■ **What you have to do**: Your output should contain every record, unchanged.

Collected data:

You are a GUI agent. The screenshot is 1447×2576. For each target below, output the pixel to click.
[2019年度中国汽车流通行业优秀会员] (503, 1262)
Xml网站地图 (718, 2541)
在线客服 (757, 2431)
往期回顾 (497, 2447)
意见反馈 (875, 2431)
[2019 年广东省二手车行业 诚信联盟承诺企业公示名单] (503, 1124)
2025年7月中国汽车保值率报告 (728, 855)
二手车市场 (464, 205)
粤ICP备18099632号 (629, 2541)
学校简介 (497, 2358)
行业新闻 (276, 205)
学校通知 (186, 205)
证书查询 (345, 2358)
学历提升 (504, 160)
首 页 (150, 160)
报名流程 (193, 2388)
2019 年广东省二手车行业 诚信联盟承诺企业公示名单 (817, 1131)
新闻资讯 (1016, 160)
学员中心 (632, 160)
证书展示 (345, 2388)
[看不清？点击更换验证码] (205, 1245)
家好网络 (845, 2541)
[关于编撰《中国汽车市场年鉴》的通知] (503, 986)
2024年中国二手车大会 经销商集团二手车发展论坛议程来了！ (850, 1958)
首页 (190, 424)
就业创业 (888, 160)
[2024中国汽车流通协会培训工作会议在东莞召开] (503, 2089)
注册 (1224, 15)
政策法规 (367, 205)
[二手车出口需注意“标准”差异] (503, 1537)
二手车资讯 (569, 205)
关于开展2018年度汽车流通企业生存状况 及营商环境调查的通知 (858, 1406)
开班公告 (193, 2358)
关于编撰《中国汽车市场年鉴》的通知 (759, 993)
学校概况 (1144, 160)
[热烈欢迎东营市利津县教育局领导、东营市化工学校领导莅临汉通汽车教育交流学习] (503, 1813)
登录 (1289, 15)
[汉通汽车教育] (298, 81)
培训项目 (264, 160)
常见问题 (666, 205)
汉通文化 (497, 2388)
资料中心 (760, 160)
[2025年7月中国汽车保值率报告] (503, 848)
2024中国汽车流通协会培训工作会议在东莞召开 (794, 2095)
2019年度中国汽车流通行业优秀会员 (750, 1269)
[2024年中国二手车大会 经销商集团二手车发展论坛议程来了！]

■ **Answer for this exercise**:
You are a GUI agent. The screenshot is 1447×2576. For each target below, output the pixel to click.
[2019年度中国汽车流通行业优秀会员] (503, 1262)
Xml网站地图 (718, 2541)
在线客服 (757, 2431)
往期回顾 (497, 2447)
意见反馈 (875, 2431)
[2019 年广东省二手车行业 诚信联盟承诺企业公示名单] (503, 1124)
2025年7月中国汽车保值率报告 (728, 855)
二手车市场 (464, 205)
粤ICP备18099632号 (629, 2541)
学校简介 (497, 2358)
行业新闻 (276, 205)
学校通知 (186, 205)
证书查询 (345, 2358)
学历提升 (504, 160)
首 页 (150, 160)
报名流程 (193, 2388)
2019 年广东省二手车行业 诚信联盟承诺企业公示名单 (817, 1131)
新闻资讯 (1016, 160)
学员中心 (632, 160)
证书展示 (345, 2388)
[看不清？点击更换验证码] (205, 1245)
家好网络 (845, 2541)
[关于编撰《中国汽车市场年鉴》的通知] (503, 986)
2024年中国二手车大会 经销商集团二手车发展论坛议程来了！ (850, 1958)
首页 (190, 424)
就业创业 (888, 160)
[2024中国汽车流通协会培训工作会议在东莞召开] (503, 2089)
注册 (1224, 15)
政策法规 (367, 205)
[二手车出口需注意“标准”差异] (503, 1537)
二手车资讯 (569, 205)
关于开展2018年度汽车流通企业生存状况 及营商环境调查的通知 (858, 1406)
开班公告 (193, 2358)
关于编撰《中国汽车市场年鉴》的通知 (759, 993)
学校概况 (1144, 160)
[热烈欢迎东营市利津县教育局领导、东营市化工学校领导莅临汉通汽车教育交流学习] (503, 1813)
登录 (1289, 15)
[汉通汽车教育] (298, 81)
培训项目 (264, 160)
常见问题 (666, 205)
汉通文化 (497, 2388)
资料中心 (760, 160)
[2025年7月中国汽车保值率报告] (503, 848)
2024中国汽车流通协会培训工作会议在东莞召开 (794, 2095)
2019年度中国汽车流通行业优秀会员 (750, 1269)
[2024年中国二手车大会 经销商集团二手车发展论坛议程来了！]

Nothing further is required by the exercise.